Гошу, – ничо путнего сроду не построят. Всё расфугуете…

Никола Сёмкин смехом скомандовал:

– Кумунис!.. ложись вниз!

Гоша ссадил Ванюшку на пол, и малый от греха подальше юркнул в
горницу, забрался на койку, укрытую цветастым, лоскутным покрывалом, и
утаился за широкой бабушкиной спиной. Мужик сунул нос в горницу,
церемонно поклонился бабушке Маланье, поздоровкался на хохлатский манер:

– Здоровеньки булы, Меланья Архиповна.

Старуха лишь повела на него осерчалыми очами и молча отвернулась.

– С праздником Вас, Меланья Архиповна, с Покровом.

– У тебя, зюзи, через день да кажин день праздник, – не глядя на гостя,
проворчала бабушка Маланья. – Как чарку поднесут, так и поднесеньев
день.

– Нет, Меланья Архиповна, я сам себе подношу, не голь перекатная. Ишо
пока в кармане брякат… – Гоша призадумался, укрылил памятью вдаль,
рассеянно и улыбчиво глядя на старуху. – Батя мой все поминал, Сила
Анфиногеных: запряг, говорит, жеребца в кошевочку и, дескать, еду
свататься к Анфисе Шуньковой, к мамке моей. Но это ишо в Укыре… Тихонько
еду, жеребца не понужаю, и уж к Шуньковской усадьбе подъезжаю, а
встречь Малаша… Это про тебя, бабушка Маланья… Стоит, дескать, с
Петрухой на руках. Тот ишо титьку сосал… А уж дело по весне было, снежок
таял… Но и, говорит, дескать, стоит Малаша, парнишонку тетешкает на
руках. Здоровая, красивая, аж загляделся. Завидно стало…

– Ой, – махнула рукой и брезгливо сморщилась старуха, – иди, иди,
пустобай.

– Охота мне с тобой посудачить, Меланья Архиповна, про ранешну жись.
Ты ить старуха мудрая…

– Об чем нам с тобой, Гоша, судачить?! – осекла его бабушка Маланья. –
С тобой,бара, водиться, что у крапиву садиться.

– Да?.. Ладно, не ругайся, бабка, – седни же праздник Покрова, – грех
ругаться.

– Иди-и, Гоша, иди, не досаждай. Выпивай, закусывай…

11

Незванный, нежеланный гость вернулся в куть, не солоно хлебавши, но,
зарно глянув на хозяйку, повеселел.

— Значит, Ксюша, говоришь, хозяин-то рюмки сшибат? — Гоша Хуцан
засмеялся.

Степенно снял каракулевую шапку, долгополое кожаное пальто и повесил на
березовую спичку, вбитую в избяной венец; оставшись в темно зеленом
кителе и черных галифе, промялся по кухне, смачно скрипя шитыми на
заказ, ладными хромовыми сапогами и с кряканьем потирая руки. В
полувоенной справе Гоша, будучи ростом аршин с шапкой, смахивал на
задиристого деревенского кочета, хотя и трудовая мозоль подпирала
китель, а плечи жирно обмякли.

— Раздевайсь, Никола. Не стесняйся, ты же в суседях живешь...

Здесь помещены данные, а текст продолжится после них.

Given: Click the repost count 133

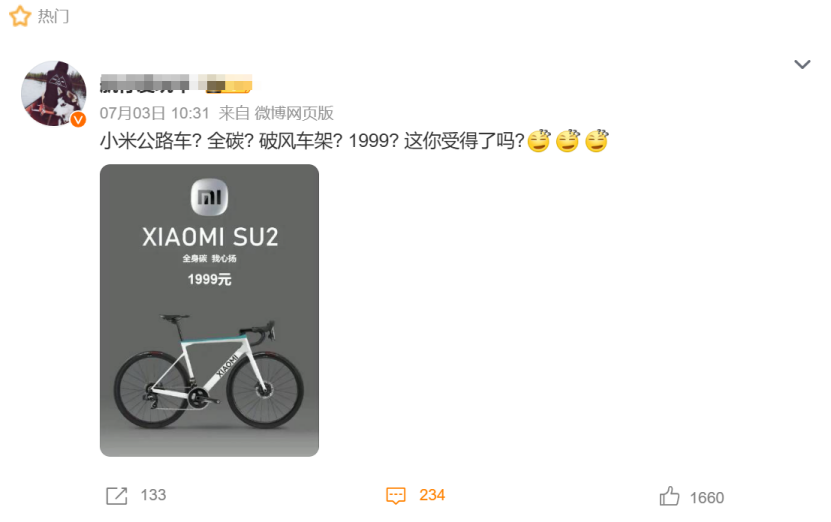Looking at the screenshot, I should 153,495.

Мать исподлобья, ворчливо зыркнула на Николу Сёмкина и посрамила:

– Ты, Никола, совсем сдурел, – лакашь и лакашь эту заразу, не
просыхашь. А Варуша там одна пурхатся с ребятёшками, – пожалела мать
свою подругу. – Ни стыда, ни совести.

Никола виновато и обреченно вздохнул: дескать, свинья, она и есть
свинья, но тут же и дал зарок, побожился:

– Все, Ксюша, кончаю гульбу, ей Бог.

– Ага, зарекалась блудливая коза в огород не лазить…

– Нет, Ксюша, вот похмелюсь, и ша… А то мотор заглохнет, – Никола,
болезнено сморшившись, помял грудь.

– Счас горючки плеснем в карбюратор, – мотор как часы заработает, –
Гоша выудил из вольной мотни черных галифе бутылку «сучка» и припечатал
к столешнице. – А вот мы, Ксюша, не Петро твой, мы рюмки не сшибам, у
нас завсегда свое.

— Раз Груня вином торгует, дак чо же не будет-то, — ловко подкусила его
мать, а про себя укорила: «Идет, а хучь бы пряник завалящий парнишке
принес...родня.»

Груня, Гошина баба, доводилась Ванюшкиной матери сестреницей; торговала
весь свой век в винополке и была печально знаменита на весь
Сосново-Озёрск тем, что в ночь-полночь брякни в ставень условным
стуком, а потом сунь в приотворенную калитку потные, мятые трешки, —
Груня тебе хоть ящик водки выставит, но, конечно, за ночную мзду. Может,
поэтому про барыши, спрятанные у Гоши с Груней в чулке, городили самое
диковинное, и в этом, казалось бы, диковинном деревенские перестали
сомневаться, когда Гоша летом одолжил нищему колхозу десять тысяч на
зарплаты. Что сам поимел от такого одалживания, Бог весть, но уж, поди,
и без приварка не остался, – мужик ушлый.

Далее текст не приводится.